African wealth funds seeking foreign partners to fix infrastructure gap
Africa, famously short of new roads, ports and power stations, is increasingly leaning on its own sovereign investment funds to help fix its infrastructure gap.
The funds - which have around $150 billion between them, according to research firm Preqin - are digging in themselves and offering co-investment opportunities and guarantees to attract foreign capital.
The scale of the problem is huge - some 600 million Africans, or half the continent's population, still lack reliable power, according to a panel discussion at last week's World Economic Forum in Davos.
Meanwhile, consultancy McKinsey has estimated that investment in African infrastructure is so poor it needs to double to $150 billion a year.
But while investors worldwide are queuing up to finance planned overhauls of transport and energy infrastructure in the West - part of a global search for returns - they have largely bypassed Africa, still considered the preserve of development agencies or specialist funds.
Africa is still viewed in some circles as a difficult investment, hampered by corruption, war and political risk.

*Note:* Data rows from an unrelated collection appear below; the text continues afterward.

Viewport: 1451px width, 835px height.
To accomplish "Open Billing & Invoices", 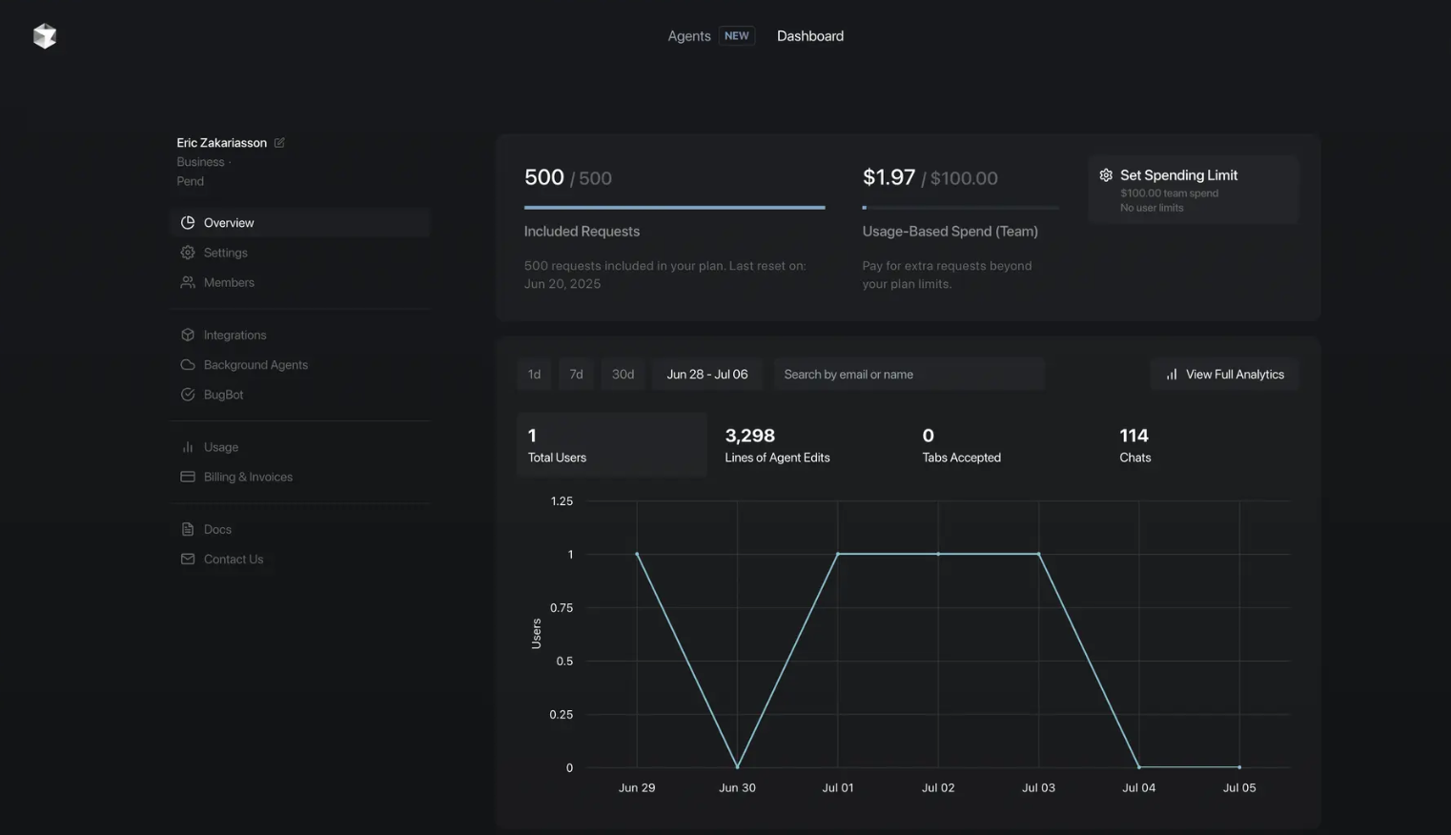I will [x=247, y=477].
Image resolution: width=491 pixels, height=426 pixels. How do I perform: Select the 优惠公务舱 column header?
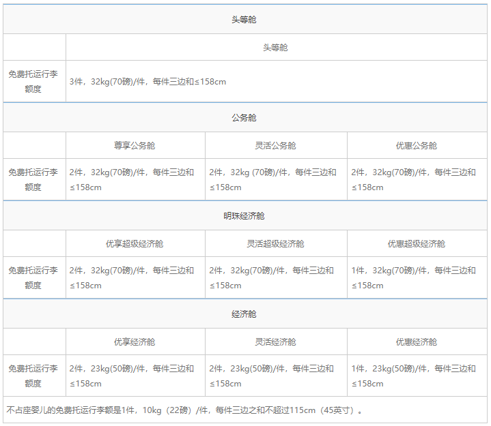(417, 146)
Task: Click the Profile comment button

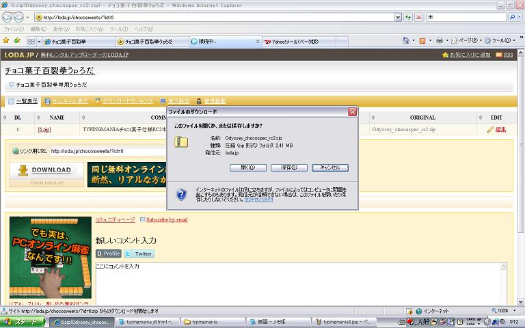Action: pos(109,254)
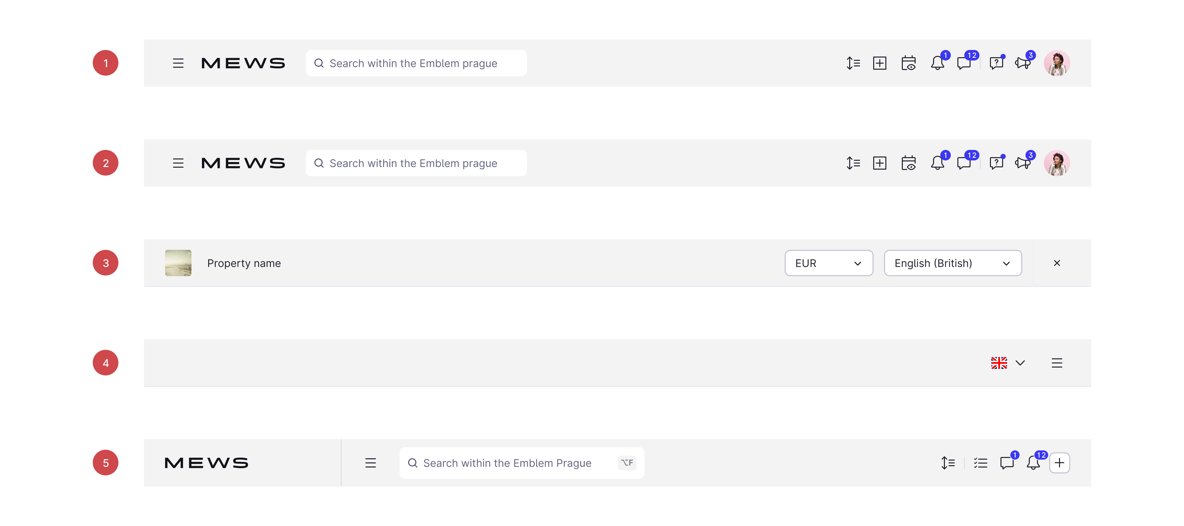Click the user avatar in header 1

pos(1057,63)
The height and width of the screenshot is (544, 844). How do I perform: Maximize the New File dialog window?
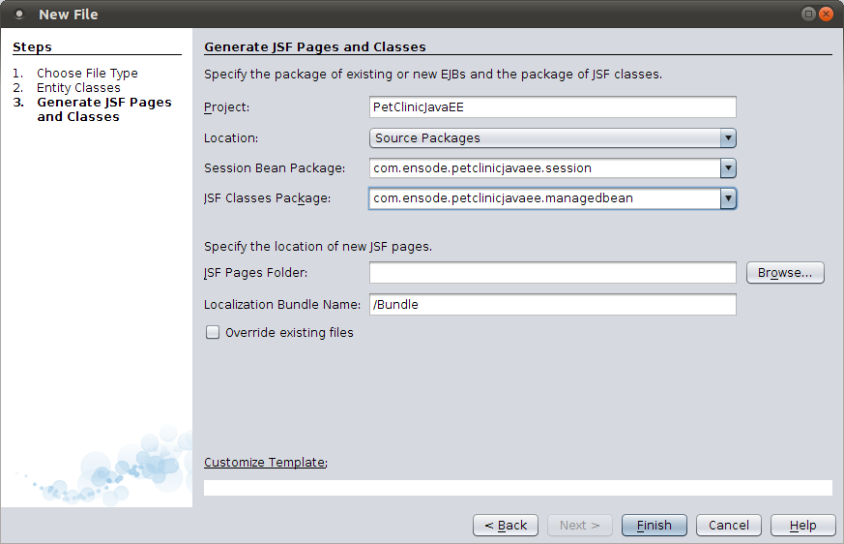click(x=808, y=15)
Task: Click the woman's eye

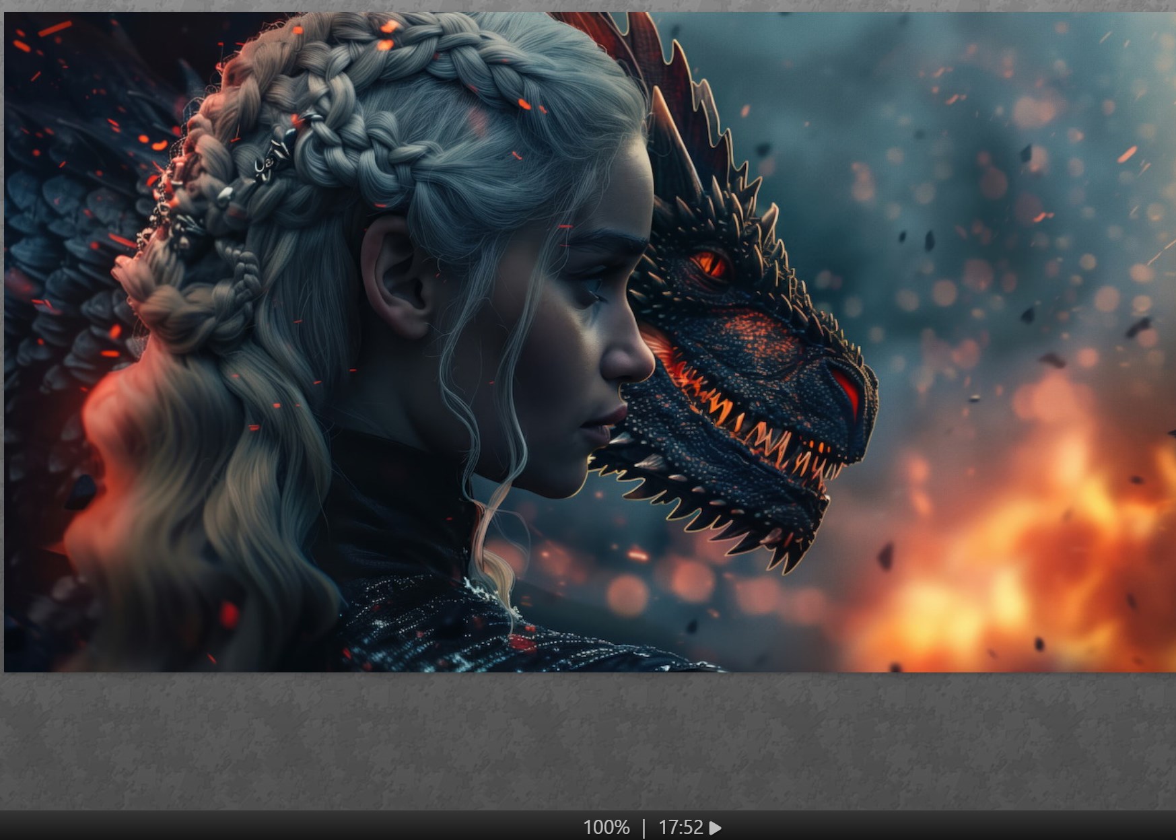Action: coord(592,285)
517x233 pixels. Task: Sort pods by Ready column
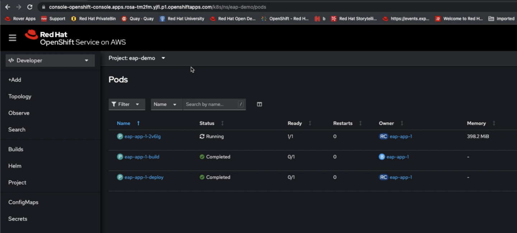click(x=294, y=123)
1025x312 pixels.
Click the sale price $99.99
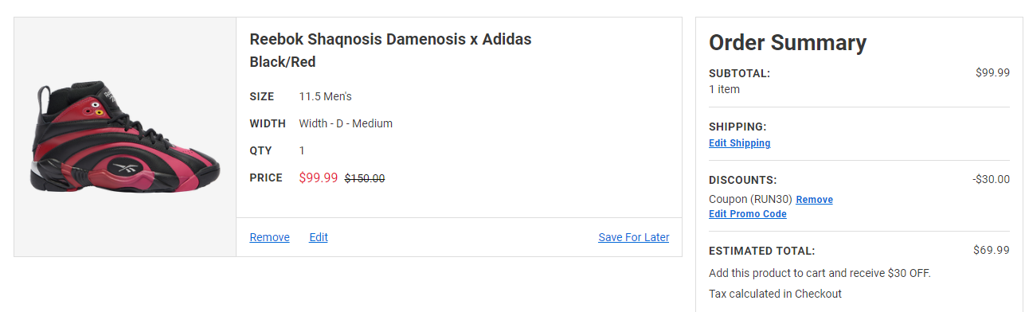click(x=319, y=178)
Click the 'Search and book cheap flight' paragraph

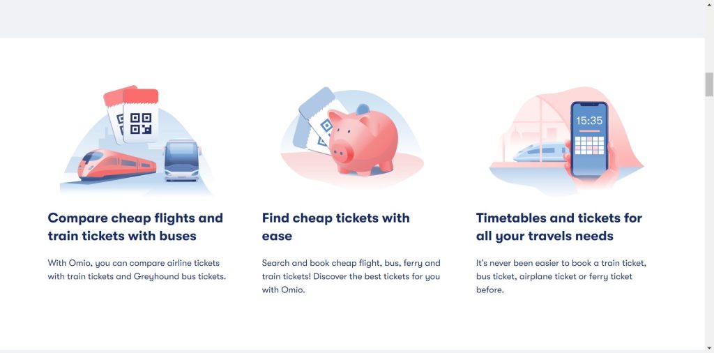coord(351,276)
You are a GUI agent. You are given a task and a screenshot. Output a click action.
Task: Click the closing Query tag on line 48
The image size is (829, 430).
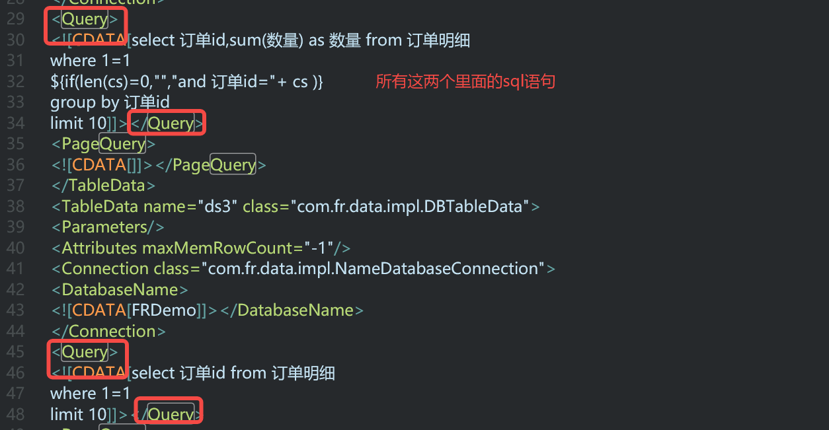(168, 414)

Now home-grown sovereign wealth funds are seeking to change this perception and kickstart projects themselves.
Morocco's $1.8 billion Ithmar Capital state fund, for example, is seeking to raise $1 billion-$2 billion from infrastructure specialists and other sovereign funds for its Africa green infrastructure fund. This will focus on clean energy and water projects and is co-sponsored by the World Bank.
"Energy is probably the biggest impediment to the development of the continent," said Tarik Senhaji, Ithmar's chief executive, said. "The energy cost is so high you can't develop anything else.
"A lot of the sovereign funds and pension funds we are speaking to are extremely interested in infrastructure - the question is how do you bring the risk perception of Africa down so they can co-invest with us?" Senhaji said.
It is early days. Last year three Africa-focused infrastructure funds raised $665 million, according to Preqin – just one percent of the total $61.2 billion raised by 54 infrastructure funds globally. Yet the 15-20 percent returns on offer in Africa are higher than the 8-12 percent offered in developed markets.
"If people haven't invested in the region before, they probably perceive more risk than there actually is," said Adrian Mucalov, a director in the energy business at Actis, an emerging markets investor that has invested over $3.5 billion in Africa.
Fund managers say the biggest challenge may not in fact be raising capital, but finding investable projects.
Public-private partnerships between government agencies and private companies are under-used, accounting for only 4.5 percent of African infrastructure projects by value between 2000 and 2014, McKinsey estimates.
That compares with 8.6 percent for a group of emerging markets. But there are examples of sovereign funds stepping in.
Angola's sovereign fund, FSDEA, has just committed $180 million to a new deep sea port project using a PPP structure.
"PPPs are very difficult to carry out because you're talking about two different parties with two different views," FSDEA chairman Jose Filomeno dos Santos told Reuters.